The activity of NADH-coenzyme Q oxidoreductase (complex I) and succinate-coenzyme Q oxidoreductase (complex II) in mitochondria was measured as previously described [22], [23]. Tissues were homogenized in isolation buffer (10 mM HEPES, pH 7.4, 0.15 M NaCl). The resulting homogenate was centrifuged at 250× g for 10 min to remove debris. The supernatant was further centrifuged at 31000× g for 20 min. The pellet was suspended in isolation buffer. Complex I activity was assayed by measuring NADH-sensitive NADH-cytochrome c reductase activity at 37°C in 200 µl 0.1 M Tris–SO4 buffer at pH 7.4, containing 0.32 mg cytochrome c and 1 mM sodium cyanate. Complex II activity was assayed by measuring malonate-sensitive succinate-cytochrome c reductase activity. The reference cuvette contained 20 µl of 20% sodium malonate solution.

Measurement of O2

Production of O2 was measured using the chemiluminescent probe 2-methyl-6-p-methoxyphenylethynyl-imidazopyrazinone (MPEC) (ATTO Co., Tokyo, Japan). MPEC has an advantage of low background relative to 3, 7-dihydro-2-methyl-6-(4-methoxyphenol) imidazole [1, 2-a] pyrazin-3-one (MCLA), which is generally used [15], [23][25]. A total of 40 µg of intact mitochondrial fraction was added to 1 ml assay buffer (50 mM HEPES-NaOH, pH 7.4 and 2 mM EDTA) containing 0.7 µM of MPEC. The solutions were placed in a photon counter with an AB-2200 type Luminescencer-PSN (ATTO Co.) and measured at 37°C. The rates of O2 production were expressed as counts per second.

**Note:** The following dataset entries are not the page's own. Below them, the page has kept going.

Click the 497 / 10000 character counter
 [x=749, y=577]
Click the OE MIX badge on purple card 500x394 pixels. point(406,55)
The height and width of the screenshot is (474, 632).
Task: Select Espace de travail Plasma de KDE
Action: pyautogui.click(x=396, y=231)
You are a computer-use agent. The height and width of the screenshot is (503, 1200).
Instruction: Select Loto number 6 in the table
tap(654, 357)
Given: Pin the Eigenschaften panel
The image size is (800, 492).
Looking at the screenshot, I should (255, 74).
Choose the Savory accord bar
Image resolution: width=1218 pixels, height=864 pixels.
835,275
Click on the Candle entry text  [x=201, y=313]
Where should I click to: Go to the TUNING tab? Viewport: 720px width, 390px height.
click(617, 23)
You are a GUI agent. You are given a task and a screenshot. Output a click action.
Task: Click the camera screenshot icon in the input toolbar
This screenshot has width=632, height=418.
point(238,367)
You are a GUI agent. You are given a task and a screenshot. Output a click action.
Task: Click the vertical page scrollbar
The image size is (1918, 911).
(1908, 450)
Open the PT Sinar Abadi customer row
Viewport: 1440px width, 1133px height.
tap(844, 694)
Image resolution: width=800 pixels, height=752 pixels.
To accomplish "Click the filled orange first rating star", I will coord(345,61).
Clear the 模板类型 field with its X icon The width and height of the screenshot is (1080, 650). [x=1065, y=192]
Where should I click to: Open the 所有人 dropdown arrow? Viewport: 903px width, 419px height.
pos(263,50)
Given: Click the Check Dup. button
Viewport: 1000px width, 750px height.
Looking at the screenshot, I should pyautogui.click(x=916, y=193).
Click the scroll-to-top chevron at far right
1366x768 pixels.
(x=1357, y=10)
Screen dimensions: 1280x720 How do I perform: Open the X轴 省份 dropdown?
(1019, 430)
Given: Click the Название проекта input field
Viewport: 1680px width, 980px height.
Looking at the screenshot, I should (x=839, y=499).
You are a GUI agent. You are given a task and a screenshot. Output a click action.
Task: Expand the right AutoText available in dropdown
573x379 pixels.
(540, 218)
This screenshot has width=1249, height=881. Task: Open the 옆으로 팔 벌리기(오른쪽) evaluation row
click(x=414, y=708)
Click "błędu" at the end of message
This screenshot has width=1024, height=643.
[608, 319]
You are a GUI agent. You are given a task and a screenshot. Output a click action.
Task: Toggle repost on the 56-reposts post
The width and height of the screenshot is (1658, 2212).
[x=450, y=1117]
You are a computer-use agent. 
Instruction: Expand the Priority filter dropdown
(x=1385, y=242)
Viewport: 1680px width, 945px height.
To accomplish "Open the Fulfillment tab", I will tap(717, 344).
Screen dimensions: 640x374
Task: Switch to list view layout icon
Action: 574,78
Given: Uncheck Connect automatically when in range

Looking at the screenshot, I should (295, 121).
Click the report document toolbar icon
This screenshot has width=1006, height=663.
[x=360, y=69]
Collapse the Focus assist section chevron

Measurement of carbonylated protein

Carbonylated protein as an indicator of oxidized protein was detected by an enzyme linked immunosorbent assay (ELISA) [25]. Isolated mitochondrial proteins from the lacrimal gland were treated with 10 mM DNPH. A total of 250 ng of mitochondrial protein in 50 mM NaHCO3 was coated on an enhanced protein-binding ELISA plate (Caster) by incubating at 4°C for 8 h. Nonspecific binding to the plate was minimized by blocking the wells with 100 µl blocking buffer (3% BSA and 0.1% NaN3 in PBS) at 37°C for 1 h. After the supernatant was removed, 100 µl of anti-DNP antibody diluted with buffer G (0.1% BSA, 0.1% gelatin, 0.1% NaN3 and 1 mM MgCl2 in PBS) was added to each well and incubated at 37°C for 1 h. After the supernatant was removed, the plate was washed four times with PBS and 100 µl of horseradish peroxidase-conjugated secondary antibody diluted with 0.05% Tween 20 in PBS was added followed by incubation at 37°C for 1 h. The plate was washed four times to remove the unbound secondary antibody. After 100 µl of ELISA coloring solution (0.0156 M C6H8O7, 0.1 M Na2HPO4·12H2O, 0.4 mg/ml o-phenylenediamine dihydrochloride and 0.2 µl/ml 30% H2O2) was added to each well, the reaction was terminated by the addition of 100 µl of 1 M H2SO4. The absorbance was measured using a computer-controlled spectrophotometric plate reader (Spectra Max 250: Molecular Devices) at a wavelength of 492 nm.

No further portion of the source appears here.